Lesson 01: OS Primitives

├──► fork/exec/signals/resource limits
│ │
│ ▼
Lesson 02: Sockets ──────────────────────────────────────────────────┐
│ │
├──► socket() is a file descriptor │
│ │ │
│ ▼ │
Lesson 03: File Descriptors and I/O │
│ │
├──► mmap() used in both FD lesson and shared memory │
│ │ ▼
│ ▼ Lesson 05:
Lesson 04: Shared Memory and IPC C Extensions
│ │
├──► SharedMemory + NumPy buffers ◄───────────── buffer protocol ─┘

└──► Pipes use file descriptors (Lesson 03)

Prerequisites

This module assumes you have completed Module 01 (CPython Internals) or have equivalent knowledge of:

  • How the CPython interpreter executes bytecode
  • The GIL: what it protects, when it is released
  • Python's memory model: reference counting, cyclic GC
  • The difference between CPU-bound and I/O-bound workloads

You should also be comfortable with:

  • Basic Linux command-line usage (ps, lsof, strace, top)
  • Reading C header files (for the C extensions lesson)
  • asyncio basics (async/await syntax)

Environment Setup

All examples in this module run on Linux (kernel 5.x+) or macOS. Where Linux-specific APIs are used (epoll, /proc, sendfile), it is noted explicitly.
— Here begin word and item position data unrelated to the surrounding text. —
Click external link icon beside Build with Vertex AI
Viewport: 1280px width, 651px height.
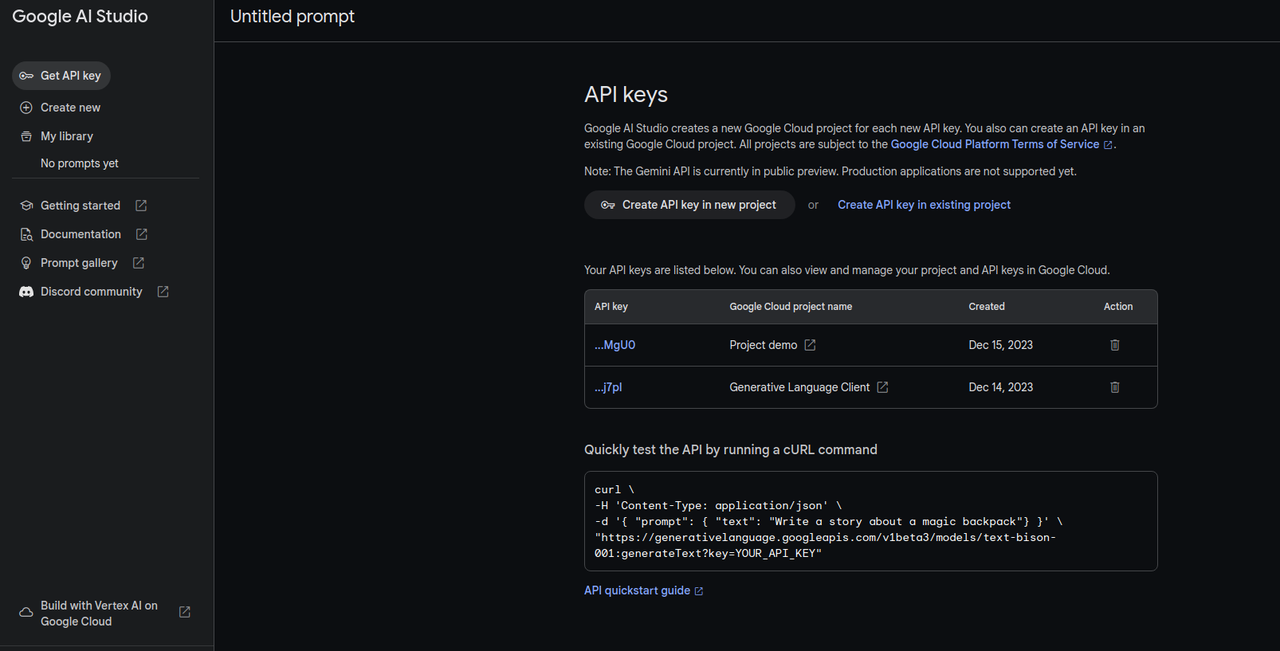tap(185, 612)
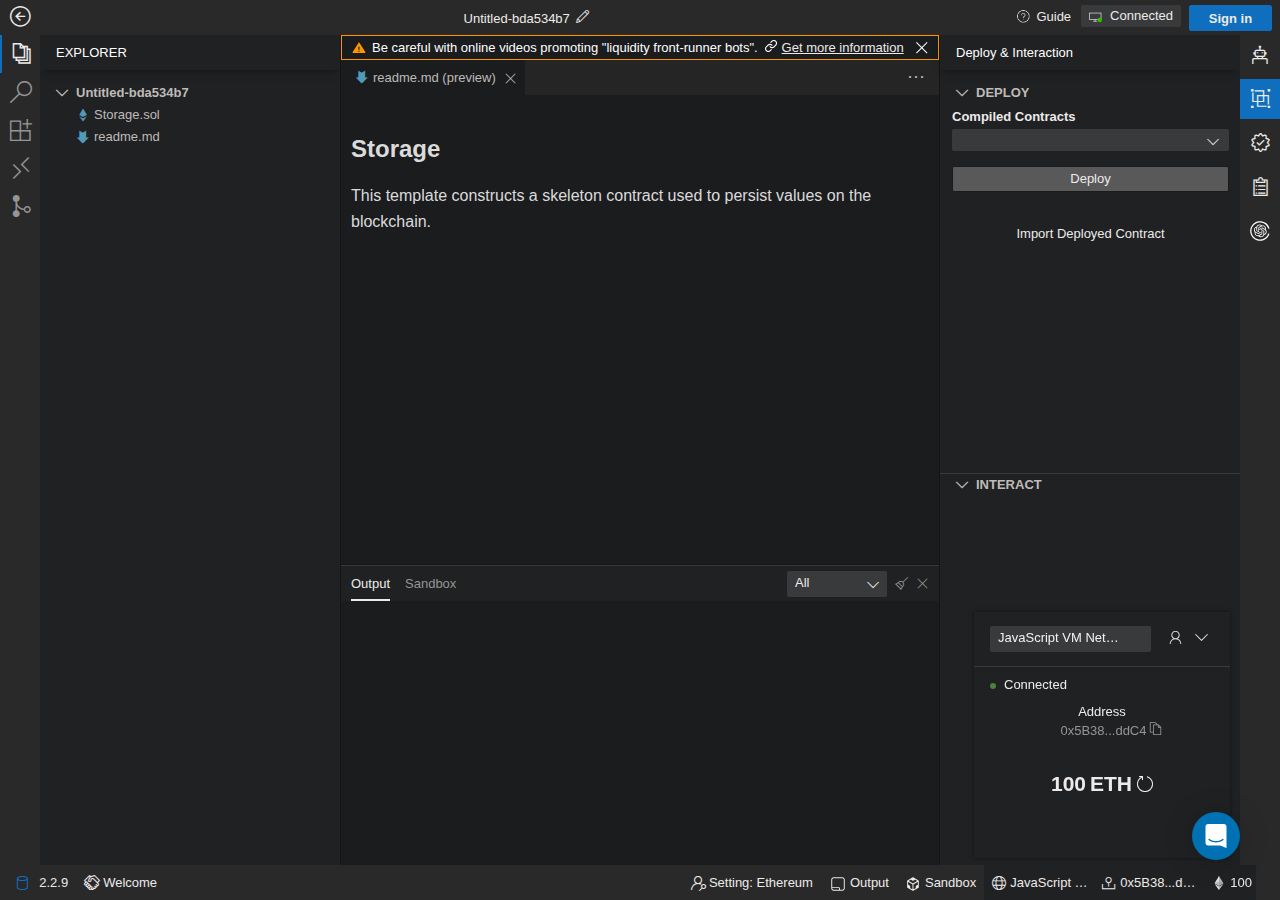Viewport: 1280px width, 900px height.
Task: Open the Search icon in activity bar
Action: pos(20,92)
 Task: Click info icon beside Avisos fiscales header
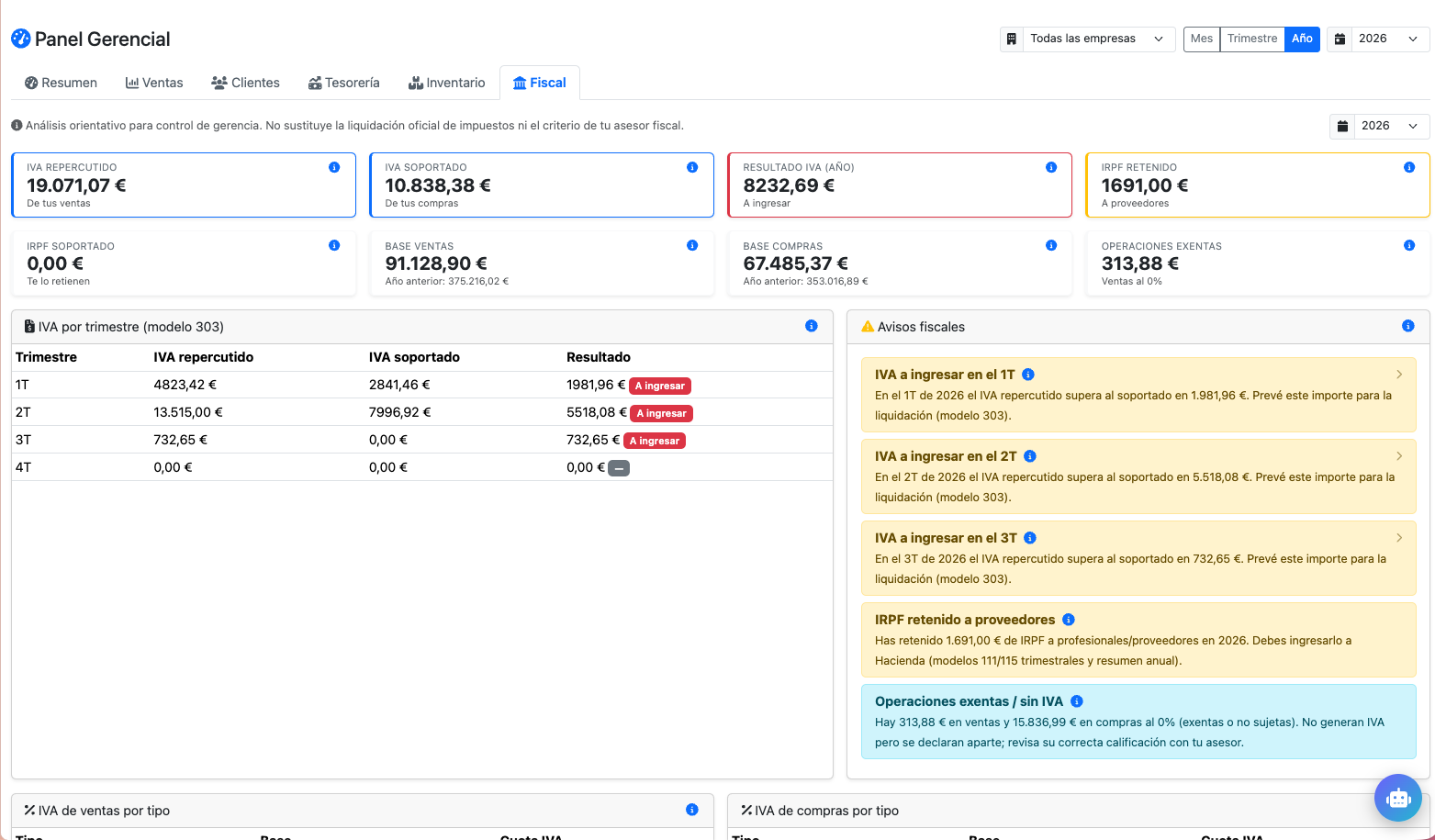[1407, 326]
Some examples require Python 3.10+ for structural pattern matching; all require Python 3.8+ minimum for SharedMemory.

# Verify your Python version
python3 --version # should be 3.10+

# Install optional dependencies used in examples
pip install numpy # for shared memory examples

# For the C extensions lesson
# macOS
xcode-select --install

# Linux
sudo apt-get install python3-dev build-essential

A Note on strace

Throughout this module, the most useful debugging tool is strace. It shows every system call your Python program makes:

# Trace a Python program and show all syscalls
strace -e trace=network,file python3 my_server.py

# Show file descriptor operations specifically
strace -e trace=read,write,open,close,socket,accept python3 server.py

# Attach to a running process
strace -p 12345

# Count syscalls by frequency
strace -c python3 my_program.py

When something goes wrong in systems code - a connection that drops, a file that can't be opened, a process that hangs - strace shows you the exact syscall that failed and the errno that explains why. Before reading a stack trace, run strace. It will save you hours.